Browse reviews

FringeReview Scotland 2025

Piece of Work

James Rowland

Genre: Biographical Drama, Drama, Storytelling

Venue: Traverse Theatre

Festival:


Low Down

James Rowland’s intensely personal ‘Songs of the Heart’ Trilogy has reached its second act with ‘Piece of Work’ about the ‘middle of life’. An exploration of the trials and travails of life, about what makes us question whether we can go on and what convinces us we must go on, ‘Piece of Work’ is a deceptively simple and beautifully performed piece of work.

Review

“To be, or not to be: that is the question”. James Rowland puts this existential predicament front and centre of his show, ‘Piece of Work’. One of the most familiar and possibly hackneyed quotes in the English language is given fresh urgency in the middle play of Rowland’s trilogy which deals with suicidal ideation and the vastness of life’s content. Piece of Work is liberally scattered with quotes from Hamlet, deftly delivered and dissected by Rowlands to illuminate the complexity of his own family background.
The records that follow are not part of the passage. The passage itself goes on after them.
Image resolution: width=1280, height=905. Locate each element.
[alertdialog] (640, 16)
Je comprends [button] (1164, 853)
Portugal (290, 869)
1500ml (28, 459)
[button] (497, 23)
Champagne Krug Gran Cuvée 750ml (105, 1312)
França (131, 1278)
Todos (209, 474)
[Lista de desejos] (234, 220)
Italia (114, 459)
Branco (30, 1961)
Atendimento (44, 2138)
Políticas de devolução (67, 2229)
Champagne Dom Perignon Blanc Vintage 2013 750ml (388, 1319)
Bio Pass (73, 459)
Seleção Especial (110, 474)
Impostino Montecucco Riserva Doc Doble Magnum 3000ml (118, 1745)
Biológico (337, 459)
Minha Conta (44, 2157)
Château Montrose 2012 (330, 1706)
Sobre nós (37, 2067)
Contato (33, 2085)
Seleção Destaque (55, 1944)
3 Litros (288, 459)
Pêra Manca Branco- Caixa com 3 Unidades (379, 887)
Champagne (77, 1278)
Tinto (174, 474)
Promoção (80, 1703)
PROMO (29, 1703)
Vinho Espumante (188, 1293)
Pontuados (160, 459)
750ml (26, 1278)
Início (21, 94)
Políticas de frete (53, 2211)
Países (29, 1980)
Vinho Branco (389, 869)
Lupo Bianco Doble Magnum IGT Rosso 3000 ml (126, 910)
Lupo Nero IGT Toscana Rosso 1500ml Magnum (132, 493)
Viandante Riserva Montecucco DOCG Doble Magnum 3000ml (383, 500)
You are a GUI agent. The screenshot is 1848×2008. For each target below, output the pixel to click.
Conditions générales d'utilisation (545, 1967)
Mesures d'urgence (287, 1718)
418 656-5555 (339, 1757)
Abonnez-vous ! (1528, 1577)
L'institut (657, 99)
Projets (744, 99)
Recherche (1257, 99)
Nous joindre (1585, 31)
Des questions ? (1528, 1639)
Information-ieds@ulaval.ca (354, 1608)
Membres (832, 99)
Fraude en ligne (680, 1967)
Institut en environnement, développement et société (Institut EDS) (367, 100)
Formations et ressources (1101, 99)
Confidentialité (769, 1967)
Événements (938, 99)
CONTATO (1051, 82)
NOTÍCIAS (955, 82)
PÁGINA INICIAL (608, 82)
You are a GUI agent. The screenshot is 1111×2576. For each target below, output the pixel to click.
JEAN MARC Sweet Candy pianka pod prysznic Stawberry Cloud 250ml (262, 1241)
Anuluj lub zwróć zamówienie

As the audience enters the theatre, Rowlands is already on stage, with a chair and table piled with books and notes, shambling round and discoursing amiably with the audience. ‘This isn’t the show”, he tells us, raising the question of what is show and what is reality. In a gentle shaft at trigger warnings, he lets us know that the show deals with issues of suicidal ideation and that audience members can leave at any time they want, as indeed they should feel able to in any show, given that drama essentially deals with life’s difficult questions. Finishing his prologue, Rowlands changes into black and white check pyjamas and holds aloft a thistle seed which he releases to float gently down to the floor to start the show.

Ever the consummate storyteller, Rowlands brings his intimate mixture of storytelling, drama and stand up comedy to bear on the middle part of life. Gradually he unfolds a tale of families, of siblings, two sons, two fathers – his family, his father, his brother. He acquired his adoptive brother, Chris, at the age of 10 and it is clear was, and is, delighted to have him. The two boys’ fathers were friends and Chris became part of James’ family with his own father a significant absent presence. Chris suffers from depression and sometime suicidal ideation; James’ love and concern for his brother is palpable.

But none of our stories are linear; we all contain multitudes. The vastness of our experiences are more than the simple outlines of our stories. When Rowlands asks the audience to take a minute’s silence and consider their life, all of it, the absolutely silent room feels full with reflection.

As Rowlands recounts his stories – he lays out maps on the stage: maps of where they lived, where they moved to, holidayed etc, including a home made one mapping out the spots round about home that were significant in their lives. There are marked paths and ‘desire paths’ he tells us. Sometimes the official route finders don’t provide us with the best guide to life, with the guides we construct for ourselves proving the more trustworthy.

Jonny Humphrey’s direction is sensitive and unobtrusive, maintaining the show’s focus and balance between interiority and interaction.

Trust is an essential component of Rowland’s act, and from the show’s intimate preamble through its carefully constructed words and spaces, Piece of Work establishes a bond between audience and performer as tangible and as delicate as that thistle seed floating though space. What an incredible piece of work.